After breakfast I left Kez at camp and whizzed into town on my wunderfully unladen bike. I spent a few hours in the free internet center, tapping away on my little laptop and uploading pictures. Before I knew it, midday had passed and I realised Kez might be wondering where I was, but after a speedy sprint back along the river to camp I found her sitting happily relaxing, having packed all the gear up on her own.
Since it was already after lunch time we decided to head for a campsite at a small town called Brissarthe that lay a short thirteen miles down a ‘D’ road and back onto the river Sarthe. The ‘D’ road turned out to be a fairly busy main artery, very straight and hilly, with heavy lorries thundering past quite regularly, so we veered off onto another ‘D’ road that was an absolutely deserted, poppy verged dream of a country lane that would add a few miles to the journey but was much more pleasant to cycle. The French road classification system isn’t very helpful we’ve found. We meandered peacefully into Brissarthe, followed the campsite signs and eventually found ourselves at a wonderful little site right next to the river, shaded by beautiful trees in an excellent peaceful location, but it was very clearly closed. We trundled past the bolted and chained barrier and surveyed the overgrown pitches, rusty electric hook-up boxes and spider web covered shower block. I wondered about flattening an area of grass and pitching the tent regardless but it appeared the water had been turned off and we certainly wouldn’t get a shower, so saddled up and rode on out.
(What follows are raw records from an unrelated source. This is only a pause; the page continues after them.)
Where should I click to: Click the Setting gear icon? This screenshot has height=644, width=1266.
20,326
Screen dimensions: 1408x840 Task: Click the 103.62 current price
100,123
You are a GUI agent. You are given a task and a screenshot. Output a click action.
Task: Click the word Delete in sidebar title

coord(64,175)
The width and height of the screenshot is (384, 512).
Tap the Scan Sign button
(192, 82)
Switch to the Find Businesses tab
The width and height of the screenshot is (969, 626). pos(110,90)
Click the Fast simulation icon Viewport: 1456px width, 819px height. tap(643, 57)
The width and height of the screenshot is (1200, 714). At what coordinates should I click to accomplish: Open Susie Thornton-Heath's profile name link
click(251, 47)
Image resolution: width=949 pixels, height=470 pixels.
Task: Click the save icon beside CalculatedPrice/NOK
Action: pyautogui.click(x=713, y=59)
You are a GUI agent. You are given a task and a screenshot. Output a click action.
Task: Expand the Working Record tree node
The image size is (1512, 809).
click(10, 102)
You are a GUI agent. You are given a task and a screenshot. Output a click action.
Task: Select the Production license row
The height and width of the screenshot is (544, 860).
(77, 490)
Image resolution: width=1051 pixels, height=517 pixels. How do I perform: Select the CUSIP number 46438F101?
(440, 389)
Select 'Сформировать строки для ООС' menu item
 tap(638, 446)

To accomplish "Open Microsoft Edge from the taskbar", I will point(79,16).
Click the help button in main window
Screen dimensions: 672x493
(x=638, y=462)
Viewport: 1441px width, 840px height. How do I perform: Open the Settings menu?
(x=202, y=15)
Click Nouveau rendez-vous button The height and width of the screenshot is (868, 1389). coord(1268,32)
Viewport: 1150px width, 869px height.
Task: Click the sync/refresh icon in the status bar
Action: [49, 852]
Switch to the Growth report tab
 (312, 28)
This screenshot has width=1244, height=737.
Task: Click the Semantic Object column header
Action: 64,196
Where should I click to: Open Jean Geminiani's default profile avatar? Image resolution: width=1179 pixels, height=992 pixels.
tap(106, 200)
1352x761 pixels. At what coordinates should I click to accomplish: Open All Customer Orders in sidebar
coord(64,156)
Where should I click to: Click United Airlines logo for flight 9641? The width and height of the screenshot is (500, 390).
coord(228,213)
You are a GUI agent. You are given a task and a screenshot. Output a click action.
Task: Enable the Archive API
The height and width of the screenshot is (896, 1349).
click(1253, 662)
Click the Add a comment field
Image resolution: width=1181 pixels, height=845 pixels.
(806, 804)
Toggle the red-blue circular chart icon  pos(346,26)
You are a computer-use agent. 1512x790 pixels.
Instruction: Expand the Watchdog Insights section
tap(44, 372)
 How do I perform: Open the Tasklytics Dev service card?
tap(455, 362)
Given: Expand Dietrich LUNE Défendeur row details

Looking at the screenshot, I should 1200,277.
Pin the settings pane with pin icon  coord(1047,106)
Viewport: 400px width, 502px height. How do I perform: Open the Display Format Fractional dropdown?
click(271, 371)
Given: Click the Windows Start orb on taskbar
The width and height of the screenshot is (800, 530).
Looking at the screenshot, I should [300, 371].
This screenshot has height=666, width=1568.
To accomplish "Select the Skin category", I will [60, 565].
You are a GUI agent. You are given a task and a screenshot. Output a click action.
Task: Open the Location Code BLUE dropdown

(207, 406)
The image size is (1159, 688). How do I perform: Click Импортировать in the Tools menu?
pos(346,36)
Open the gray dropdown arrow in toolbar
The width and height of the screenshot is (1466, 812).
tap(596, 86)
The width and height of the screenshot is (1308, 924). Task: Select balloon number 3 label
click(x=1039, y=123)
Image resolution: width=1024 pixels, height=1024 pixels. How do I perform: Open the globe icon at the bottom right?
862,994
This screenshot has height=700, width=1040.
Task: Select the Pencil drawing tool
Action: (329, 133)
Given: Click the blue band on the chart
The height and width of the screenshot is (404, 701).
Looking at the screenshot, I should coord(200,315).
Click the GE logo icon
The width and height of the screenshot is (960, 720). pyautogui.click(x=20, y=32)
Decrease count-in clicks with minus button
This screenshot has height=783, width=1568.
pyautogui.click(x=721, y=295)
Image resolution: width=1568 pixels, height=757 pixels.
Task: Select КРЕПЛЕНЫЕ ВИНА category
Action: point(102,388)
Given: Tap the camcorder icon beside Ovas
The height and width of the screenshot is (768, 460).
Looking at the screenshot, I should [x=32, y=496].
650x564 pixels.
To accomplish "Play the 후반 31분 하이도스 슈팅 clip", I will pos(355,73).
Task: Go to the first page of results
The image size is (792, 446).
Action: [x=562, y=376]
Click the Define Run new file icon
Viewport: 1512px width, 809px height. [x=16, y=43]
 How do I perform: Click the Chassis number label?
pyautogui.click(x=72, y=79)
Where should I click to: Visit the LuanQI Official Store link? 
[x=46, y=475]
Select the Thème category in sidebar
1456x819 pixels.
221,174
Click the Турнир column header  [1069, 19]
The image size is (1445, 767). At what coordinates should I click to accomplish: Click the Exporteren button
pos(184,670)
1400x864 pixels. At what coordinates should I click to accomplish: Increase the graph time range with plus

The next site was seven miles down the river in Chateauneuf-sur-Sarthe but first we had to negotiate a funeral procession that appeared to consist of one rather undignified panel van and the entire population of Brissarthe (about 50 or so) slowly following on foot. I glanced at the map and realised that if we shot up a side road and were quick enough, we might make it back onto the main road in front of the procession. Needless to say, we were outpaced by the bow headed trudging mourners and they had filled the junction where we needed to regain our road. We stopped a respectful distance away and I removed my daft red cycling bandana.
‘Perhaps’, I suggested to Kez, ‘if fwe just ride at them pinging our bells, they’ll probably just, sort of get out of the way..  Wouldn’t they?’
She wasn’t keen and we waited for some time while wreathes and bouquets were labouriously and carefuly carried one by one into a graveyard on the corner. We’d been waiting impatiently for what felt like ages when a car with a trailer full of garden garbage and presumably no connection to the deceased came past us and forced its way through the solemn faced gathering, creating a window of opportunity for us. We seized our chance and followed it through, nodding apologetically four our ungainly garish clothed appearance in their black suited, dark mooded ceremony.
The town of Chateauneuf-sur-Sarthe looked pleasant, if unexciting. with the usual charming array of  boulingeries, charcuteries, boucheries and coiffureries. After stopping for directions from a jolly local, then stopping for more helpful directions at the tourist information office we found the camp site just over the large stone bridge which led out of town, over the swollen waters of the Sarthe. A decent, cheap site with rabbits hopping around on the central shrubbed mound like something out of the teletubbies, and a worrying amount of ants nests on the pitches, we decided though that since the ants were already homed, they probably wouldn’t need to invade ours. Dinde and feta salad with fresh fruit for afters and a wonderful river walk amongst the friendly local ducks rounded off a pleasant sunny evening.